Que signifie la numérisation pour notre mobilité?
Je pense que la mobilité va devenir plus rapide et plus efficiente. Des trains à grande vitesse pourraient être utilisés sur des distances plus longues. L’avenir nous dira si nous aurons encore assez de kérosène pour continuer à voler à bas prix. Mais la numérisation contribuera à rendre notre mobilité plus efficiente, parce que les trains circuleront à des cadences plus courtes et que le système de signalisation deviendra plus intelligent. L’importance de la mobilité en tant que symbole de statut social va probablement diminuer. Ne pas devoir voyager ou ne voyager que lorsque cela est lié à un désir très spécifique deviendra à mon avis un luxe. Cela signifie que nous chercherons clairement des possibilités pour ne pas nous déplacer ou du moins seulement localement. Les quartiers urbains abriteront à nouveau plus de services, afin que nous n’ayons plus besoin de nous rendre dans le grand hypermarché en périphérie. Le local gagnera en importance.

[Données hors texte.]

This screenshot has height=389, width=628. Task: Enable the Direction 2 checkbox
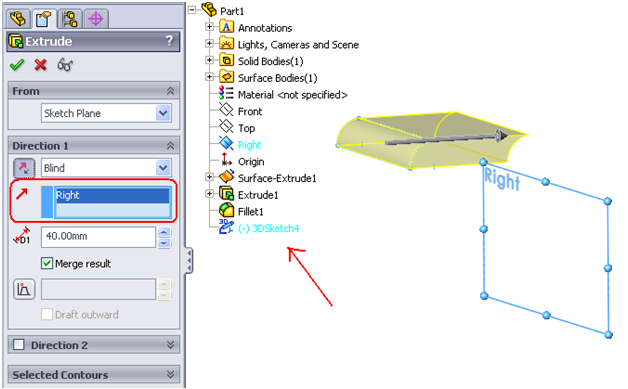point(19,345)
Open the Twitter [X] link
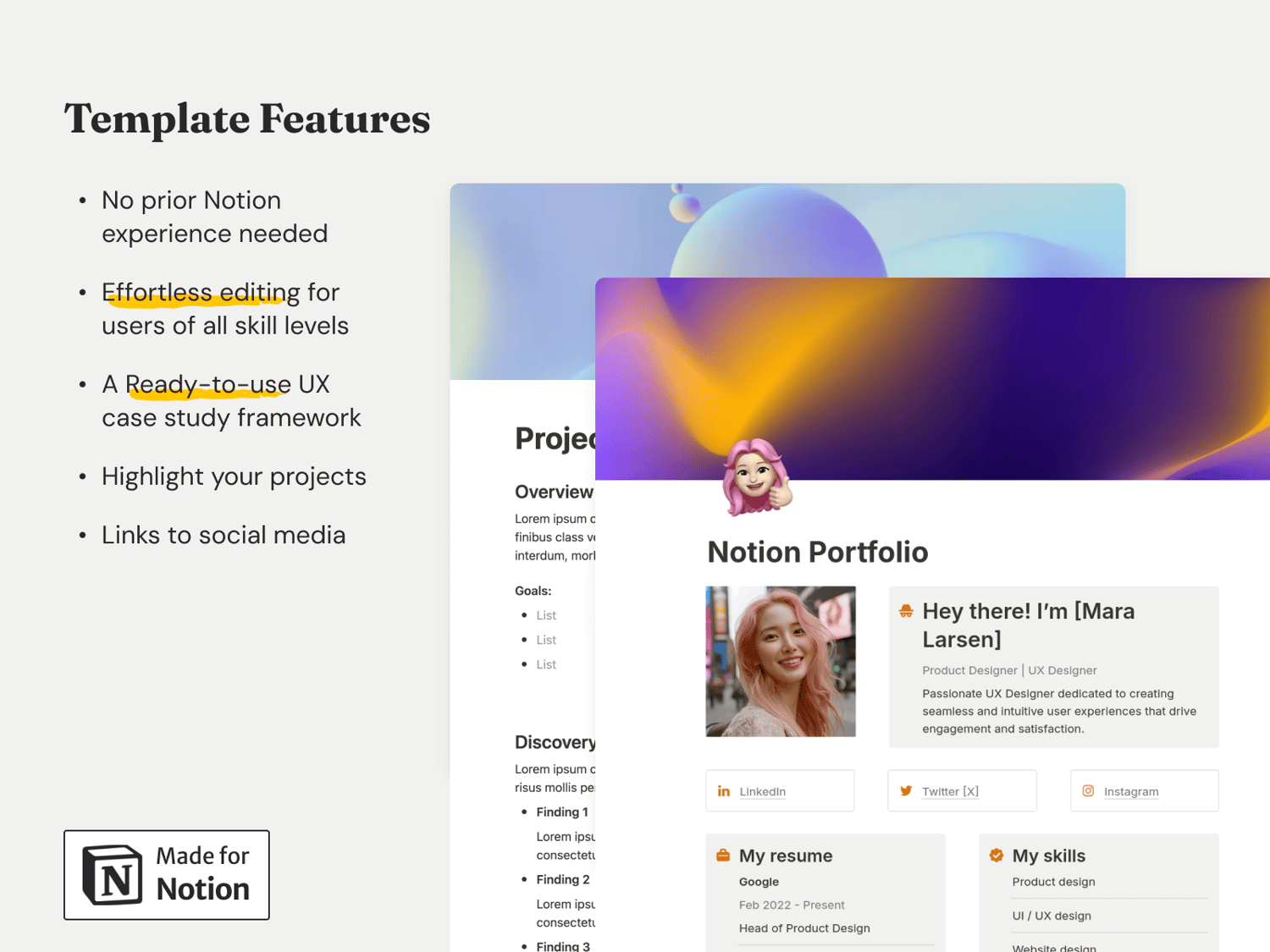The width and height of the screenshot is (1270, 952). (x=950, y=792)
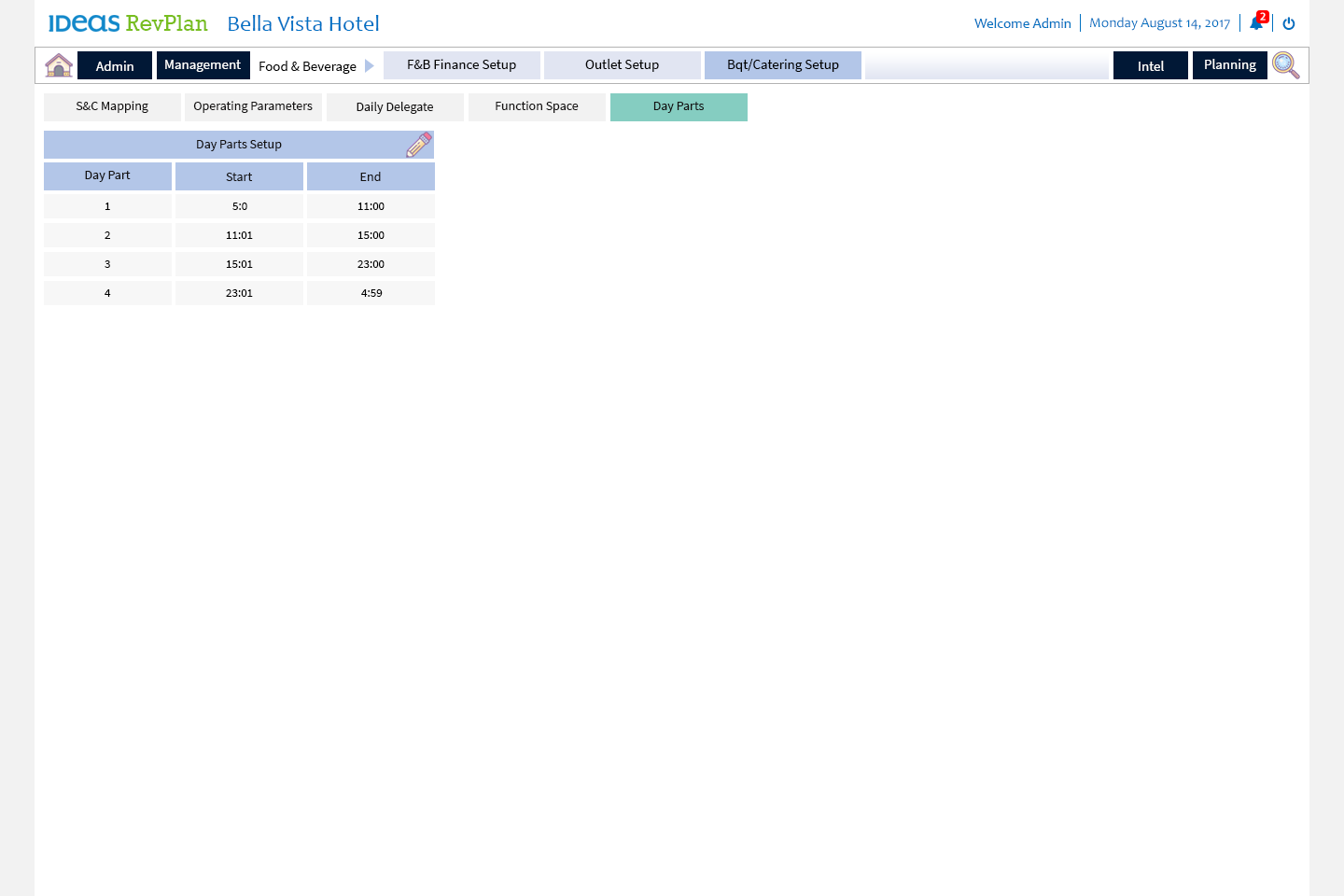1344x896 pixels.
Task: Click the magnifying glass search icon
Action: (1285, 65)
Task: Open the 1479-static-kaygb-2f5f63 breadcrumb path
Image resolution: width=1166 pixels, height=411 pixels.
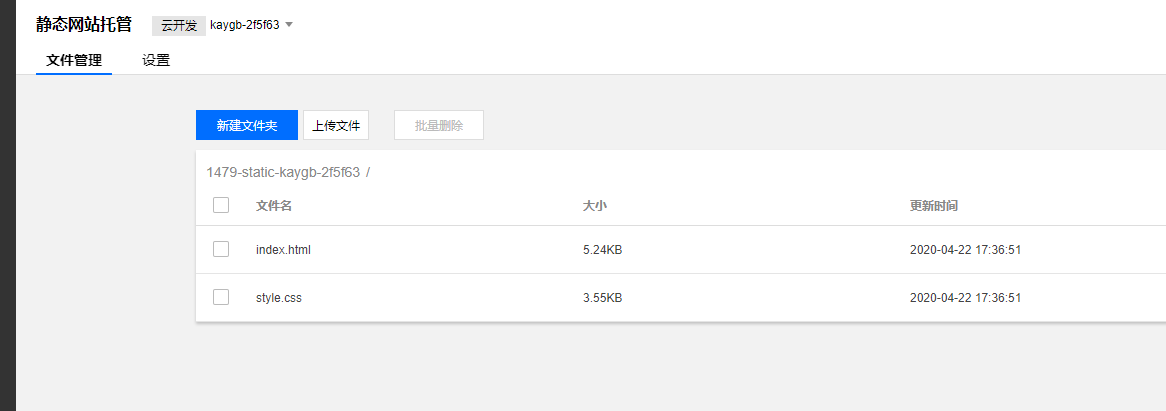Action: click(283, 172)
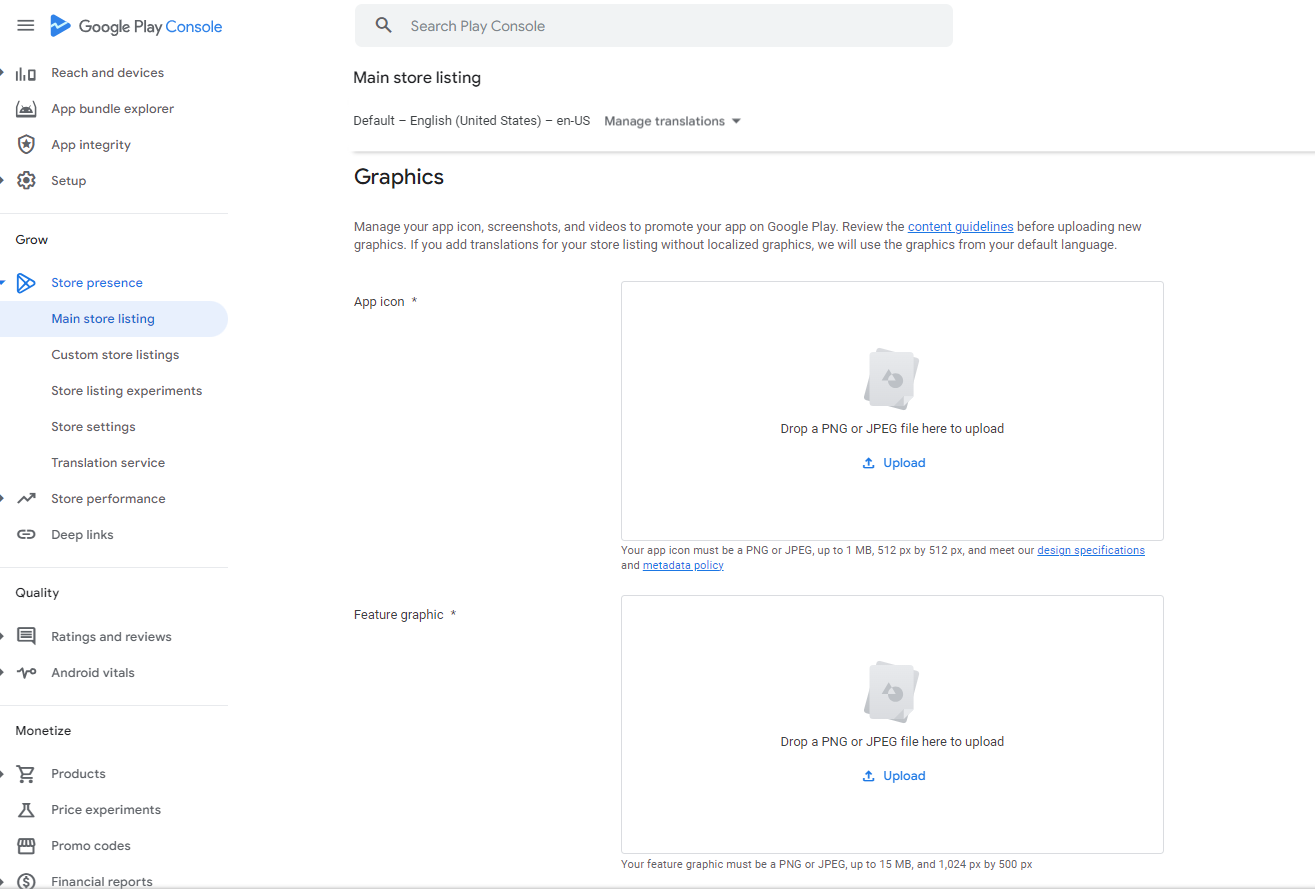Open Setup via the gear icon

click(x=25, y=180)
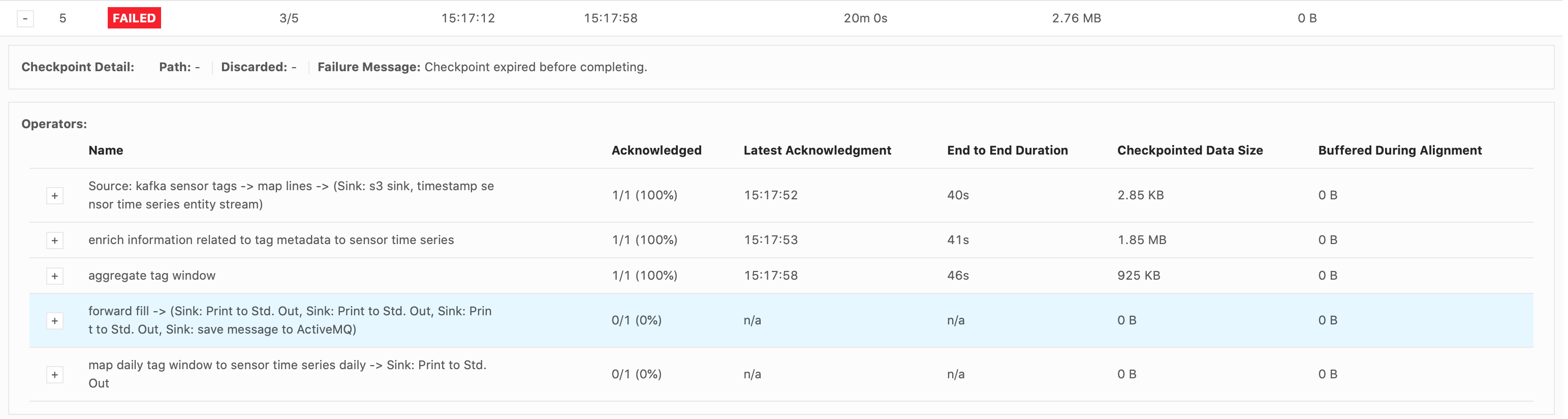Click the red FAILED status badge

coord(134,18)
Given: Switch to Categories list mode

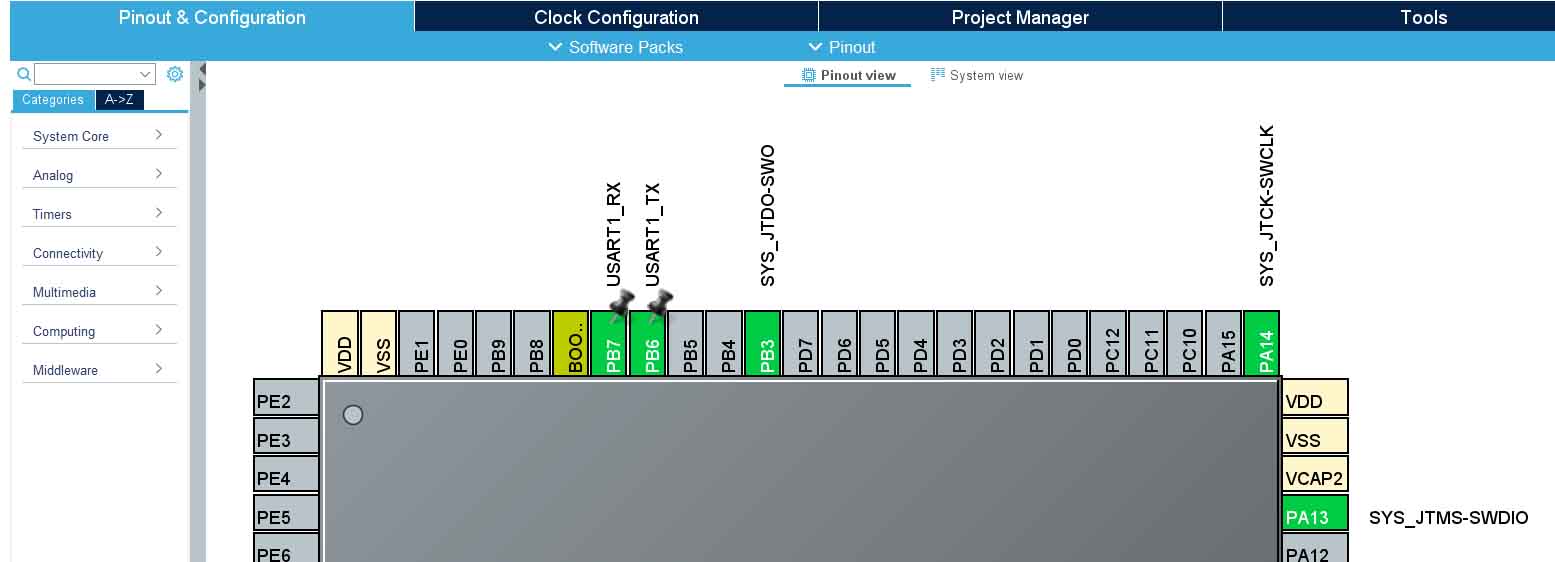Looking at the screenshot, I should 53,100.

Que pensez-vous des médias sociaux?
Avec l’automatisation du transfert de données, nous sommes de plus en plus inondés de faits, qui souvent ne sont même plus lus. Nous sommes menacés par une sollicitation extrême et un manque croissant de transparence quant aux informations non pertinentes. Avec W.I.R.E., nous avons fait le choix de ne pas être présents sur les réseaux sociaux. Une bonne communication, et avec elle la publicité aussi, ne dépend pas de la fréquence, mais de la crédibilité. Et on ne peut s’acheter cette dernière en faisant beaucoup de bruit.